Der Bundesgerichtshof (BGH) hat es abgelehnt, Mieter besser gegen vorgeschobene Eigenbedarfskündigungen zu schützen.

HB KARLSRUHE. Nach einem Urteil vom Mittwoch muss der Vermieter zwar plausibel begründen, warum er eine ursprünglich zur eigenen Nutzung gekündigte Wohnung nun doch anderweitig vermietet hat. Denn wenn der anfänglich beabsichtigte Einzug ausbleibe, dann liege der Verdacht eines vorgetäuschten Eigenbedarfs nahe. Sind die Gründe des Vermieters allerdings nachvollziehbar, dann muss der Mieter vor Gericht beweisen, dass die Eigenbedarfskündigung von vornherein missbräuchlich war (Aktenzeichen: VIII ZR 368/03 vom 18. Mai 2005).

Damit hob der BGH ein Urteil des Landgerichts Mannheim auf, das einer gekündigten Mieterin Schadenersatz zuerkannt hatte, weil sie in der neuen Wohnung deutlich mehr Miete zahlen muss. Die Frau hatte mit ihrer Familie im Erdgeschoss eines Hauses in Mannheim gewohnt, das ursprünglich ihren Eltern gehörte, später aber dem im Souterrain wohnenden Bruder überschrieben wurde. Der kündigte seiner Schwester, weil er angeblich in die größere und hellere Wohnung einziehen wollte.
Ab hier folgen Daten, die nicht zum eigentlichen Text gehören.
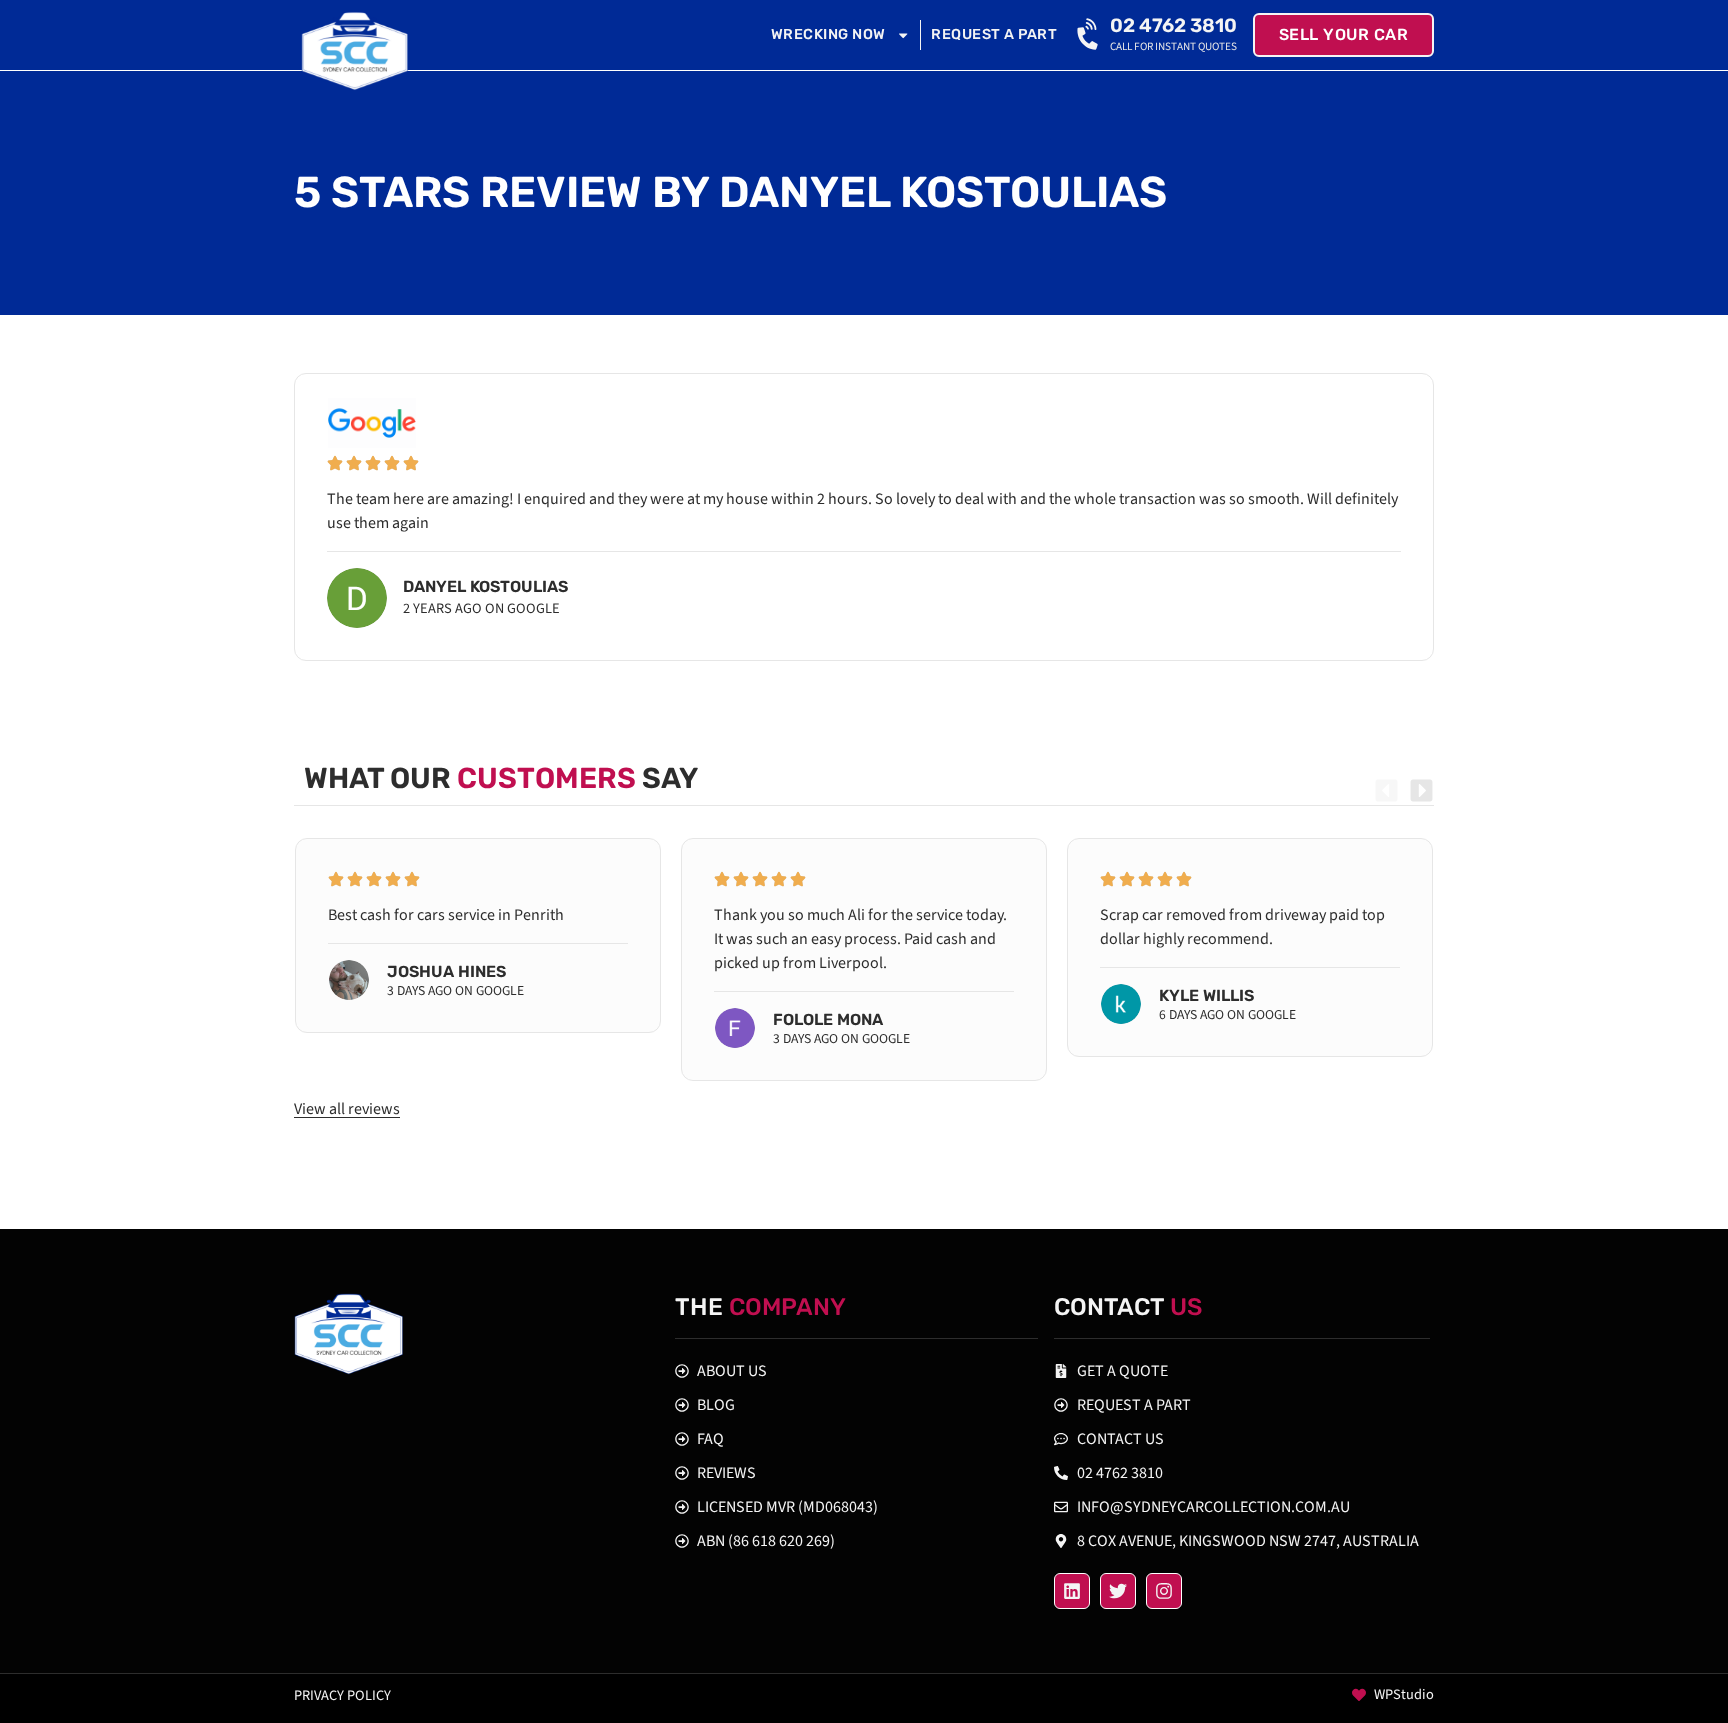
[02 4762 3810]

Nach ihrem Auszug und einer zweieinhalb Jahre dauernden Sanierung vermietete er die Wohnung deutlich teurer und blieb - frisch verheiratet - in der inzwischen ausgebauten Souterrainwohnung.

Nach den Worten des Karlsruher Gerichts ist nicht erwiesen, dass der Bruder von vornherein eine anderweitige Vermietung geplant hatte. Seine Anwältin hatte argumentiert, er habe sich erst nach der Heirat anders entschieden. Allein aus der langen Sanierungsdauer, so befand das Karlsruher Gericht, könne jedenfalls noch nicht auf eine missbräuchliche Kündigung geschlossen werden. Das Landgericht muss nun erneut entscheiden.